1) There is not enough wealth in the world to pay off the enormous debt created. For months the central banks of the world have been creating more and more money out of thin air and it has had no effect. Each time they borrow money from the money market they simply create more and more of these financial instruments, thus making the debt mountain even bigger! The money is created by central government and handed to private financiers while the tax payers are left with the debt. They are inflating (and devaluing) money
2) The Brown Government initiative has simply shoved us further into the 'brown stuff'! The UK is pumping more money (£500 billion) into this unregulated market, but only a tenth (£50 billion) is directed to banks as shareholding, the rest is going to support those financial instruments. Furthermore those shares will be preference shares which have no voting rights and give no control, they simply attract a dividend (if there is one). When it comes to dealing with private sector corporations the UK government is entirely ineffective.
3) It is the same financiers that created this mess who are in charge of the responses. For example, in the USA the Treasury Secretary is a man called Hank Paulson. He is the ex Chairman and CEO of Goldman Sachs, one of the most aggressive of the voracious Wall Street banks. As Treasury Secretary he now has carte blanche within the US financial sector. If the US adopts the approach of a 'buy-in', he would be in charge of all the USA banks taken into 'public ownership'. By the way he already has the power to take over every bank in the US, without reference to Congress. Like putting that nice wolf in charge of the sheep.

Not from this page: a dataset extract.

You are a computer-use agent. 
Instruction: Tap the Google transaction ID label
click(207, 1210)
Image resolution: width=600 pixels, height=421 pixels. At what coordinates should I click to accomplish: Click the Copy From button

4) The system itself is fundamentally flawed - systemic failure. Therefore, rather than trying to patch it up, we need to ask what it is that we are trying to achieve with our monetary economy and how might we best achieve that goal. That is a big question, for another time!
Given that the financial sector has created these problems (and continues to so do) if we want to help individuals we should recognise that the sector does not work and we can not trust bankers to operate in our interest. There is absolutely no evidence that money given to banks ends up by helping the banks customers (except a tiny, tiny group of billionares).
We have to find a way of getting money to people which by-passes the banks. One solution is that instead of giving £500 thousand million pounds to the banks, a fraction (perhaps £1 thousand million) of that should be used to invigorate the UK Post Office network. (It is currently being reduced in size because it is deemed that the £150m subsidy to rural communities is too much!) The traditional British post office was at the heart of the local community. It was a conduit that enabled the government to channel money to the elderly or poor, and provided many other community building services.
A new form of the National Giro (it was de-regulated and privatised) could be used to help people who are adversely affected by the present crisis. For example, if their savings with Bank X are at risk, then those savings could be transferred to a new post office account; mortgage payment support could be arranged in a similar way. That way funds could be directly channeled to those in need. In the mean time the banks could be left to suffer the consequences of their corrupt practices - and fail publicly.
We need to see the emergence of the Community Company through initiatives like the Grameen Bank and Social Enterprises which demonstrate aspects of the Gift Economy. The gift economy is the real power which underpins the current monetary economy and will eventually be recognised as such.